_Task brief_
Find all lines in the records that include the word "dialog", and copy them out.

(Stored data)
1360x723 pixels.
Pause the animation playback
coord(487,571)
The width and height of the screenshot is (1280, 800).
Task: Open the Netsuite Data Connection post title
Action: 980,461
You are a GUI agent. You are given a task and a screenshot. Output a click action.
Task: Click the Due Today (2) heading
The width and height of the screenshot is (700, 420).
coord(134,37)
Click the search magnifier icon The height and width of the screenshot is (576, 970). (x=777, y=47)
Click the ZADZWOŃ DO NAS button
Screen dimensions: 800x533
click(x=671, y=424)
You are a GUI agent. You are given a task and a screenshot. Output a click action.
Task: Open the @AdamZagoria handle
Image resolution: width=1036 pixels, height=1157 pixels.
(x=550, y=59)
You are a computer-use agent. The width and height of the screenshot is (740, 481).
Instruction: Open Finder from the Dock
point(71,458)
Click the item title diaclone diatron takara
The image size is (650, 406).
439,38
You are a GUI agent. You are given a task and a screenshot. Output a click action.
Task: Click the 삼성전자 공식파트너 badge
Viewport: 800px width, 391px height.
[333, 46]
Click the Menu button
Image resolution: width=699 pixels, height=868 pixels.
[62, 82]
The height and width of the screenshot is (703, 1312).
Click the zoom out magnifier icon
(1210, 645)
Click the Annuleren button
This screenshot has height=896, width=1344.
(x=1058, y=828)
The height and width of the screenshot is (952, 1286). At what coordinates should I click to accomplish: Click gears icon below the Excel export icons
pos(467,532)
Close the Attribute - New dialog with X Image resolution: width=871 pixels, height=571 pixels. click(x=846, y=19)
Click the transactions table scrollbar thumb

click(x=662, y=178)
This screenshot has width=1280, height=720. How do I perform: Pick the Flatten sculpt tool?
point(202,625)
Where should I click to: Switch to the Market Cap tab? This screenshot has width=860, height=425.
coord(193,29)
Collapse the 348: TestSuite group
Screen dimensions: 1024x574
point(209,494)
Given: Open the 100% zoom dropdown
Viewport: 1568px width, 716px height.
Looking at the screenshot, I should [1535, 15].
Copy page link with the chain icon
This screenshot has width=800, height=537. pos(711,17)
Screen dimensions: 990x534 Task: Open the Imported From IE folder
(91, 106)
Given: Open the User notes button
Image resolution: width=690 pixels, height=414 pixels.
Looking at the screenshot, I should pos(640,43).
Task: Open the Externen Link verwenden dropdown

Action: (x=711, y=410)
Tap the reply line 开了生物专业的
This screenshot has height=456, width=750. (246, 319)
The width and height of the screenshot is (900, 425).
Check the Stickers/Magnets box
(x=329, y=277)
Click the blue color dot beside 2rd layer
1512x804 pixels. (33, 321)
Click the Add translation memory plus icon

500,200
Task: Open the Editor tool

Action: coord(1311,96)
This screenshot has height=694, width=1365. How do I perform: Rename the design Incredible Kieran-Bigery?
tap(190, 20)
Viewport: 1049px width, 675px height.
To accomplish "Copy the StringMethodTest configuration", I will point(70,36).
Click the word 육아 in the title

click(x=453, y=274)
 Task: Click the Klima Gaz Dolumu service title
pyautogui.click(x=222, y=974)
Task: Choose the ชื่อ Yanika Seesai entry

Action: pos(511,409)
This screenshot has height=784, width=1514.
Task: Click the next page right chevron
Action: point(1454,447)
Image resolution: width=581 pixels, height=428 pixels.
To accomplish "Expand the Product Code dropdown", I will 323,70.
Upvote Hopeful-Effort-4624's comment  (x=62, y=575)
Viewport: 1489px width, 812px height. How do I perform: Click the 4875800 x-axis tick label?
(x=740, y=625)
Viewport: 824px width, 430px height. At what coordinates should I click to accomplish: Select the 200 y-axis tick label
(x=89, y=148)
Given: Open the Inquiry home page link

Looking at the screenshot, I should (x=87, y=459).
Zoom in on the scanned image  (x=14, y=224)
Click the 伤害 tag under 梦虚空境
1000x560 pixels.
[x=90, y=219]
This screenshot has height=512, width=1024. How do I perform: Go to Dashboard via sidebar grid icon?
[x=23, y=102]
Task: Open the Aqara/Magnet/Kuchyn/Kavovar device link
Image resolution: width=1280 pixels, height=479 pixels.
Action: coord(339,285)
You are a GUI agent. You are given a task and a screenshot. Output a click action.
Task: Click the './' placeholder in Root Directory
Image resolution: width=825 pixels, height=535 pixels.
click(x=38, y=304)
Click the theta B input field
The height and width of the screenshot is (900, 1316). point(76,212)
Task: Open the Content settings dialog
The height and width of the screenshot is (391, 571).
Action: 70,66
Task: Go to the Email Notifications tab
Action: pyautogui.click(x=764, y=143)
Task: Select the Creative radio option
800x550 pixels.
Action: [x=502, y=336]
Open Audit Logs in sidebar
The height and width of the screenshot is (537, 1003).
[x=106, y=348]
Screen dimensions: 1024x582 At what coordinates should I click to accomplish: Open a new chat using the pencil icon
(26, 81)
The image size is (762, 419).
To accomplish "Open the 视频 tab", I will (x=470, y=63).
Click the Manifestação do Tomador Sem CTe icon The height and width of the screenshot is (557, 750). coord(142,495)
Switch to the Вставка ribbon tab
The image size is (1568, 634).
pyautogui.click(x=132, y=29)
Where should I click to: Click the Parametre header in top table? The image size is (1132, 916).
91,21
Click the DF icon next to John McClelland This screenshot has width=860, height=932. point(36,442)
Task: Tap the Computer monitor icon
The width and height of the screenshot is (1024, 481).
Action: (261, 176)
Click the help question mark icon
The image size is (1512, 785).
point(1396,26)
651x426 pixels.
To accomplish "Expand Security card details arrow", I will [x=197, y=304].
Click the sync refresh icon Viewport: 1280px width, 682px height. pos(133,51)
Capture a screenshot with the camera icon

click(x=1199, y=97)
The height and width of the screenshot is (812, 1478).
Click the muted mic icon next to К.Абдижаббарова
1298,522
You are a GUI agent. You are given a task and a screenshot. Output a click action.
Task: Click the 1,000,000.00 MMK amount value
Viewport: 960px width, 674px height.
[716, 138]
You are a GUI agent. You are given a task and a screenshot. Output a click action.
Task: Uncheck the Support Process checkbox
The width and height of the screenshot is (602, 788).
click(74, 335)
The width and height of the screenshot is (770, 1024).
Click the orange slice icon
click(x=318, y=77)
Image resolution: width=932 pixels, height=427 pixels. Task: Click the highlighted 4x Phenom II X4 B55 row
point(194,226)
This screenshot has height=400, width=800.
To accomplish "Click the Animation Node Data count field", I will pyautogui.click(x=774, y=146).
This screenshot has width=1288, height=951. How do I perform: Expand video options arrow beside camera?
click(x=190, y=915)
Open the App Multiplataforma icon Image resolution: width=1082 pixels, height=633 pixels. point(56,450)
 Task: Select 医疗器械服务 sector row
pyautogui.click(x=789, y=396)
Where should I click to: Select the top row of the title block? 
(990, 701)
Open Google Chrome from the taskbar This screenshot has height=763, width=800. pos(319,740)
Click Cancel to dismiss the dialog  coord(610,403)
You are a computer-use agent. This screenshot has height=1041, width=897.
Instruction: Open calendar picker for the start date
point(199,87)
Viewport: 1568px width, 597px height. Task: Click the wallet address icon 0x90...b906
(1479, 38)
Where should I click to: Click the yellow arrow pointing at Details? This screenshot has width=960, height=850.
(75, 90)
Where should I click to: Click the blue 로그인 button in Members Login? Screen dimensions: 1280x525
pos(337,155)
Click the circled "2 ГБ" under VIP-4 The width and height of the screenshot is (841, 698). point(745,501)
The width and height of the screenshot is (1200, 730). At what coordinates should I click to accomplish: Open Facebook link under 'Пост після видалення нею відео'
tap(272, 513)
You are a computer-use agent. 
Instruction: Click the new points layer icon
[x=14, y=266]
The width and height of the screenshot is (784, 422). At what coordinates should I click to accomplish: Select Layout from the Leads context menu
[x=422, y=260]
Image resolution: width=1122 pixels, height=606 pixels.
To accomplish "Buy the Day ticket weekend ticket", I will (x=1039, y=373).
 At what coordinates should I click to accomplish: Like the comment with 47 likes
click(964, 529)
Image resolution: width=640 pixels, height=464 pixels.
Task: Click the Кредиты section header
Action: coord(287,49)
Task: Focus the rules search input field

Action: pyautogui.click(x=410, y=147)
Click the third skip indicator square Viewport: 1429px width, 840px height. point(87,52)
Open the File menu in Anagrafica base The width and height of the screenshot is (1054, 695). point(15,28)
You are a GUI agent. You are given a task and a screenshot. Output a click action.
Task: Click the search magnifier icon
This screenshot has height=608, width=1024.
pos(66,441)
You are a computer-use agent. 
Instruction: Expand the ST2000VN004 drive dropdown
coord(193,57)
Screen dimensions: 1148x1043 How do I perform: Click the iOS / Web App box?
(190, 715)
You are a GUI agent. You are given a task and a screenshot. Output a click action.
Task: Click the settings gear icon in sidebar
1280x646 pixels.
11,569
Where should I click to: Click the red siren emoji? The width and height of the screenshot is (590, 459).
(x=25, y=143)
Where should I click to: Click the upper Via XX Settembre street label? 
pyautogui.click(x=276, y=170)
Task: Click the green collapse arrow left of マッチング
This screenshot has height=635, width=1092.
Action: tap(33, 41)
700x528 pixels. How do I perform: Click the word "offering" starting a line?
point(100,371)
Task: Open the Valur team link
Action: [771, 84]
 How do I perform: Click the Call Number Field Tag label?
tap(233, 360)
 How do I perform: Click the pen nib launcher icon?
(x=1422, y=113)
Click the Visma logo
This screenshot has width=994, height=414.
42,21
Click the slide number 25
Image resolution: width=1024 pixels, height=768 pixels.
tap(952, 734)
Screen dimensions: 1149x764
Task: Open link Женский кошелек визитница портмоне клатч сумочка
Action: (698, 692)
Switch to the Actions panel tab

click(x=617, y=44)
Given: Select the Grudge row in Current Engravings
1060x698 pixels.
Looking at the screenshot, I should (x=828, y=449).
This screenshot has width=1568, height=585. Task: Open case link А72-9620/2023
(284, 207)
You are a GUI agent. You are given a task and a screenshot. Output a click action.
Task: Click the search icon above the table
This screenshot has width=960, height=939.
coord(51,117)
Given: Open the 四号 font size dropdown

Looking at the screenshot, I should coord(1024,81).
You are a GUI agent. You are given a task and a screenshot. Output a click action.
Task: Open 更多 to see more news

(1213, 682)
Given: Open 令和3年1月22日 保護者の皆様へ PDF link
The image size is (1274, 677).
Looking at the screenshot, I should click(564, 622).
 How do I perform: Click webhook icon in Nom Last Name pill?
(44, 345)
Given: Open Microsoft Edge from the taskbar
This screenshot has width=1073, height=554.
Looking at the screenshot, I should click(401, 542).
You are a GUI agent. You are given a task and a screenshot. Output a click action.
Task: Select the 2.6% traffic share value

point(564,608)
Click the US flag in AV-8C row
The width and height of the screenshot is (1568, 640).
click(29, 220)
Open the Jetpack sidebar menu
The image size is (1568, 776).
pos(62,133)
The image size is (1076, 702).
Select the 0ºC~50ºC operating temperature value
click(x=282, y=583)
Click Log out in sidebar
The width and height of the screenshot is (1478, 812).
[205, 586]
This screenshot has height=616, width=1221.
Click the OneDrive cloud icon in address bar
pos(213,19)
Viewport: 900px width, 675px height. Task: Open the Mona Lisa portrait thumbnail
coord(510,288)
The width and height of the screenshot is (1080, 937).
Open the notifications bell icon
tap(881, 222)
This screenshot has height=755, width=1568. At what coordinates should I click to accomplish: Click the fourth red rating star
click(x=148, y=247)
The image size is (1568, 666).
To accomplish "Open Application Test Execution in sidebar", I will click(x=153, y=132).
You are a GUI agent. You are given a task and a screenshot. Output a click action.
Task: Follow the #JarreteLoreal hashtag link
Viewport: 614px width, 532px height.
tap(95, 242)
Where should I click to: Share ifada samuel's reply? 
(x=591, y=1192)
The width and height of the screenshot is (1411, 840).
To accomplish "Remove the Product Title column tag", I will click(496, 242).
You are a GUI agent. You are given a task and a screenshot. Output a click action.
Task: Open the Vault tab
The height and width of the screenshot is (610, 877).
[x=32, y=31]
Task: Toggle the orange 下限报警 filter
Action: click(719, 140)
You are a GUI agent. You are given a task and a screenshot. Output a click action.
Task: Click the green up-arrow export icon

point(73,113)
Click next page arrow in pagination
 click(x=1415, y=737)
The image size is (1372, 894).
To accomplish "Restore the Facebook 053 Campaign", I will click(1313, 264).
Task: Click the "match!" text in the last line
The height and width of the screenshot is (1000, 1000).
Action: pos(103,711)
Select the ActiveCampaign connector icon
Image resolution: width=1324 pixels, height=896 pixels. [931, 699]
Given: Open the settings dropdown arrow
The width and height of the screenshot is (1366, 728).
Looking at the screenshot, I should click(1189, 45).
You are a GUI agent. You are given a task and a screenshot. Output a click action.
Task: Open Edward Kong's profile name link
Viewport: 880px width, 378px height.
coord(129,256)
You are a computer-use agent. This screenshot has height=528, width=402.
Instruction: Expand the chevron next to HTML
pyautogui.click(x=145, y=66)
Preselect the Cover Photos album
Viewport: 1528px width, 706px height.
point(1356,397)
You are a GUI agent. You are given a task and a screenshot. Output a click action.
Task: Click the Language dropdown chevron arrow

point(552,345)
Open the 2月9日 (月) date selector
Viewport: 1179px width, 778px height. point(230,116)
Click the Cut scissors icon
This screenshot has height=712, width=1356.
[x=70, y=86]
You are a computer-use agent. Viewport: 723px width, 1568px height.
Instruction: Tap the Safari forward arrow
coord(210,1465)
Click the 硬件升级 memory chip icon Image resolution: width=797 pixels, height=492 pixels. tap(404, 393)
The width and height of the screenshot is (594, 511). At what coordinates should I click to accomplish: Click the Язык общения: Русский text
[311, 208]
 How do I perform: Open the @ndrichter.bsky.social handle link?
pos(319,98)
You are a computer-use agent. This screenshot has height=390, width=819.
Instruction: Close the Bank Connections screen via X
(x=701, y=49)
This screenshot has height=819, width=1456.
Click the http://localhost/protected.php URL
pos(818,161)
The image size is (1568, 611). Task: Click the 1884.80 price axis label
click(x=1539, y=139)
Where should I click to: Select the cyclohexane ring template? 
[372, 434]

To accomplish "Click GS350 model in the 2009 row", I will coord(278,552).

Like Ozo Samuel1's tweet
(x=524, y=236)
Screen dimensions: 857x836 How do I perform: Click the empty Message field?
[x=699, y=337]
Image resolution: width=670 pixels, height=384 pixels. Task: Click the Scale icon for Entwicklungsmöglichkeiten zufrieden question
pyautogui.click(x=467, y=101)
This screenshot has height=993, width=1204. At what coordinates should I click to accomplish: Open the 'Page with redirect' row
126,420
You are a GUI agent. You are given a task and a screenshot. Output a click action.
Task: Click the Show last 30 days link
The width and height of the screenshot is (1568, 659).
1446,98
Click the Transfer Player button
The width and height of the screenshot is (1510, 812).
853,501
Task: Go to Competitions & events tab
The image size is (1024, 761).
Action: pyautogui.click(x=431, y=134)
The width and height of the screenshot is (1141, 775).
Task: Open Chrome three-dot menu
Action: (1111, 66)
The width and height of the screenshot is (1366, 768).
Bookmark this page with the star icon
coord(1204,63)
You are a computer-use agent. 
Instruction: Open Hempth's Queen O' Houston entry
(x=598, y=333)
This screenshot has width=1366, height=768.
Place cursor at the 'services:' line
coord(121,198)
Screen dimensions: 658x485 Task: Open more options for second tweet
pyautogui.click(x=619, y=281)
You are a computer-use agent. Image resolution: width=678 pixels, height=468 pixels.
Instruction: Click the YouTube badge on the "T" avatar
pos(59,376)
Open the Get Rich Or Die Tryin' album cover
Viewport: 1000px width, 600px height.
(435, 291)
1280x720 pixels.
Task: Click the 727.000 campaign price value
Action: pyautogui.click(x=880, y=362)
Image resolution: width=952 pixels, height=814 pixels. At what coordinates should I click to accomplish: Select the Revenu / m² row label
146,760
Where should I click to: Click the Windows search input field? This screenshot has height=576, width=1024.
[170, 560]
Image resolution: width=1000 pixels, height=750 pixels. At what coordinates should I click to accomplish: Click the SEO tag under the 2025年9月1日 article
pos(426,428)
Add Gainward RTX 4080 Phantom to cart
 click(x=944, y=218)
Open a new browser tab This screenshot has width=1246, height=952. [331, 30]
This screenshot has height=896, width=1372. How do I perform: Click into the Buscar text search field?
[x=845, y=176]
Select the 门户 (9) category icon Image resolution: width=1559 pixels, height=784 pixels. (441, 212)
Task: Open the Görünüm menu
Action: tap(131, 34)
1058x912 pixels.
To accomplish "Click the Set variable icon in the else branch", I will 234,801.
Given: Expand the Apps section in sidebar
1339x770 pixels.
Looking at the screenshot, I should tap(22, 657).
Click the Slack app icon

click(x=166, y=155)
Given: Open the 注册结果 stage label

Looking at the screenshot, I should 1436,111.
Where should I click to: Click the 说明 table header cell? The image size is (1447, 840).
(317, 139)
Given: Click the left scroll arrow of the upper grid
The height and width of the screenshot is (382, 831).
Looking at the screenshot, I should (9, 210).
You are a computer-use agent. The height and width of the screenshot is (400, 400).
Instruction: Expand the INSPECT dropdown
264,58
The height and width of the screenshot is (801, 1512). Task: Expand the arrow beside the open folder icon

_Output of the exercise_
Close the Attribute - New dialog with X Image resolution: width=871 pixels, height=571 pixels. click(x=846, y=19)
Task: Open the Content settings dialog
Click Cancel to dismiss the dialog  coord(610,403)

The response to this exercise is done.